Yes, we have farmers’ markets and some small independent food retailing companies but these are niche food suppliers. The vast bulk of food consumed in Aotearoa New Zealand passes through the grasping hands of just two food companies which, incidentally, use every means available to them to keep out competitors. Why wouldn’t they?

These two profit-hungry corporates control food pricing at every step. They decide what price they will pay suppliers of food and what price they will charge us to buy the food. Don’t think for a moment these prices are negotiable. The supermarkets decide how much they will pay suppliers, and when they will pay them, and there is no way they would tolerate any customer trying to negotiate their grocery bill at the checkout. Total control of pricing at each stage lies with the supermarket duo.

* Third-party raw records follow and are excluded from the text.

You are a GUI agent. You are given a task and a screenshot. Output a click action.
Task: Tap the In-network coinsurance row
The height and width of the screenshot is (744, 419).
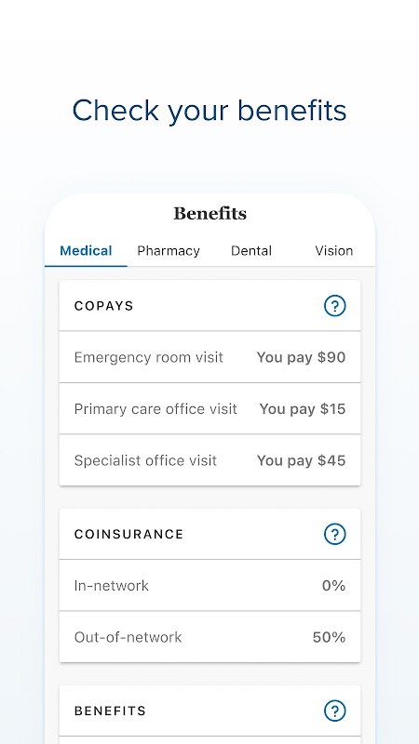[x=210, y=586]
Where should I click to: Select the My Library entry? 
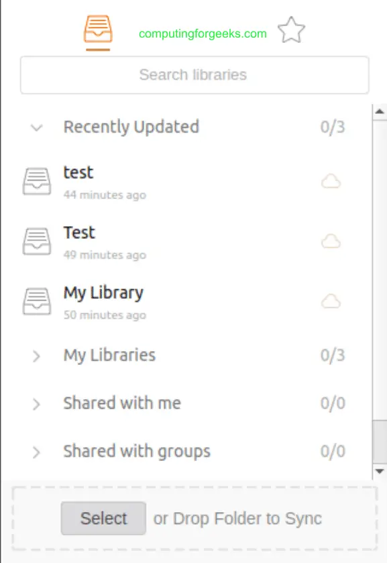click(186, 301)
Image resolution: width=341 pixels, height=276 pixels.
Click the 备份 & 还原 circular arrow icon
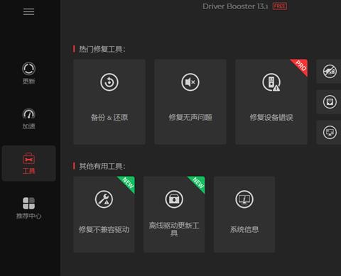point(109,82)
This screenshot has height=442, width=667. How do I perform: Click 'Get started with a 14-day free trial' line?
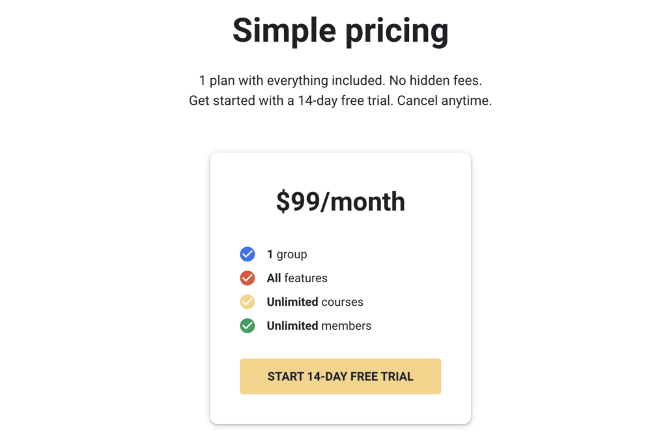(340, 101)
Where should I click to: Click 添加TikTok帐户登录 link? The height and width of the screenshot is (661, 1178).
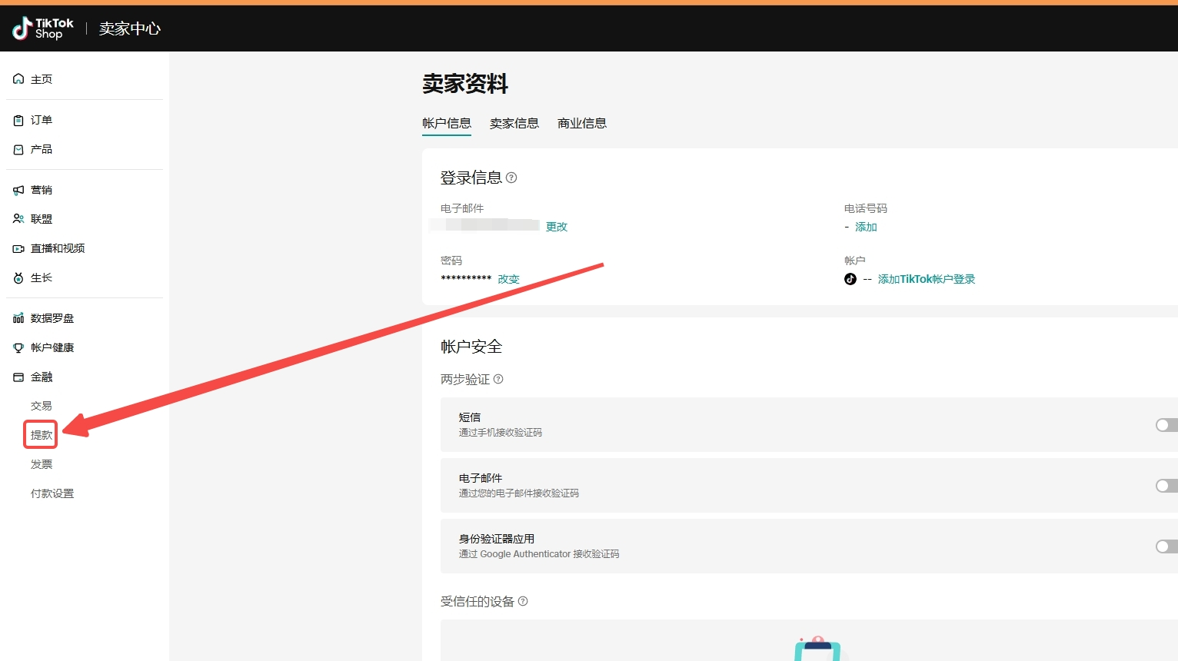tap(926, 279)
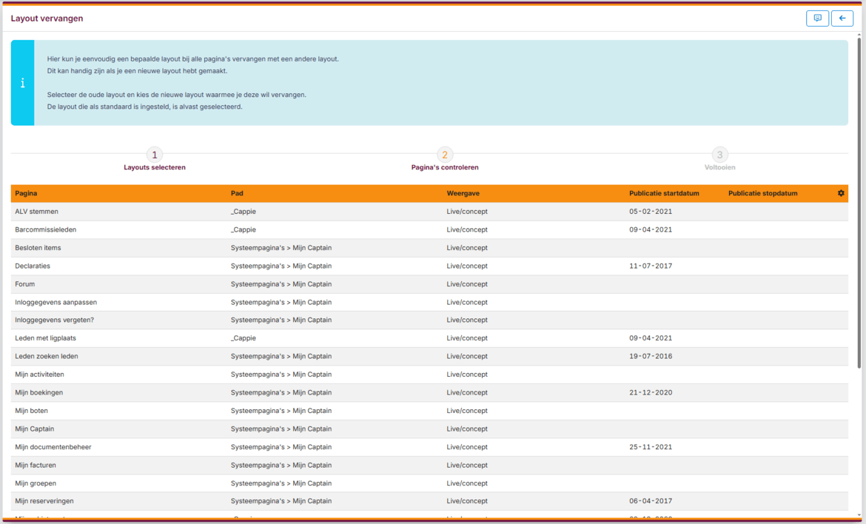Click the Declaraties page entry

coord(33,266)
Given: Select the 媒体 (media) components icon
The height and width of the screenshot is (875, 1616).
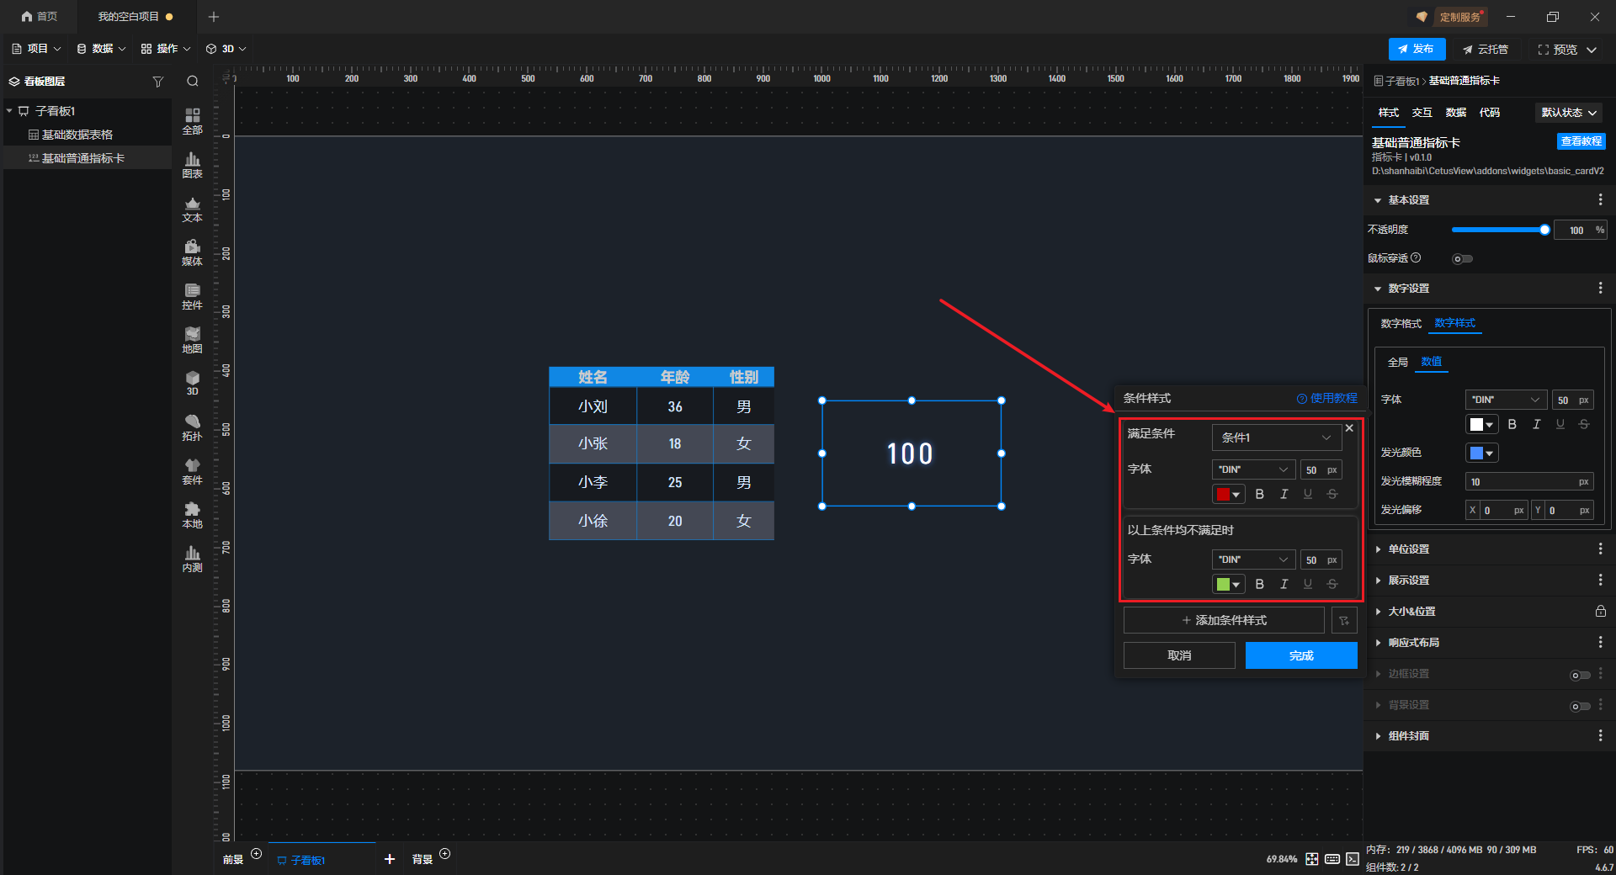Looking at the screenshot, I should 192,252.
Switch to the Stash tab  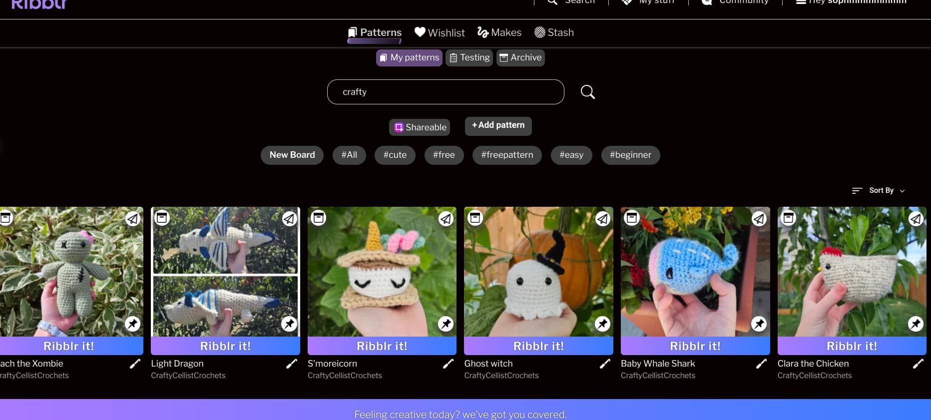pyautogui.click(x=554, y=33)
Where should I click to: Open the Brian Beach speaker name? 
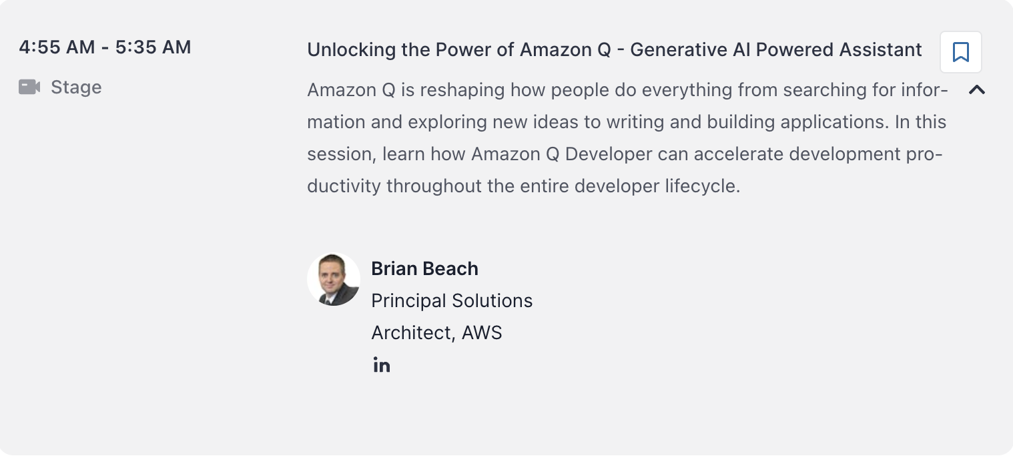tap(424, 269)
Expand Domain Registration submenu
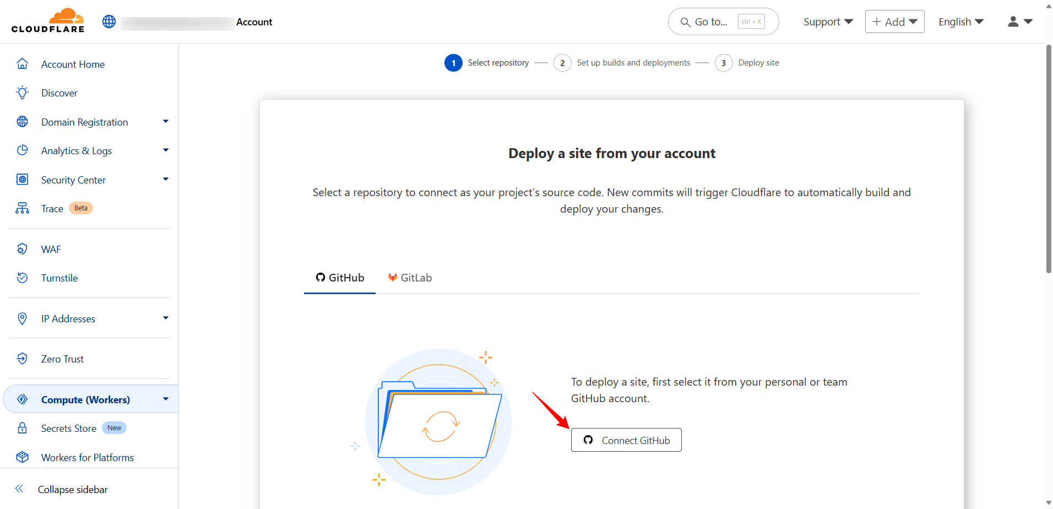Image resolution: width=1053 pixels, height=509 pixels. pos(165,122)
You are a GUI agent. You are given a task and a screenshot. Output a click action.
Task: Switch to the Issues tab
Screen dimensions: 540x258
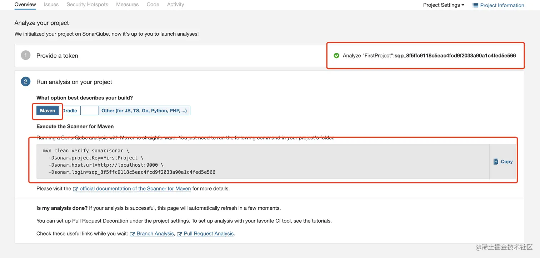[x=51, y=4]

In theory, because there are two companies competing, those magical “market forces” we hear so much about should be keeping prices under control but the so-called market is almost a complete fiction.

Human beings are creatures of habit. Only a miniscule number of people will examine prices across supermarkets before they go grocery shopping. We fall into habits of shopping when it’s convenient for us – fitting it into our day on the way to and from work or at times in the week most convenient for us. Human nature means we will never be the rational beings in the fairytale free markets of neo-liberal economists.

Human behaviour and the rapacious behaviour of the corporate food giants mean that for all practical purposes we are the hapless victims in the hands of a ruthless, two-headed corporate cartel.

Government attempts to regulate food supply and food prices are woeful. Treasury says we could chop billions off our food bills by forcing the supermarket giants to sell part of their businesses to allow a third company to enter the market and so increase competition. I think this is wrong headed. How long would it be before we are being screwed by a cartel of three companies rather than the double headed hydra we face at the moment?

The government should step into the bottleneck space between producers and consumers and nationalise the supermarket chains. Why should food, an essential for life itself, be left in the hands of private corporate profiteers?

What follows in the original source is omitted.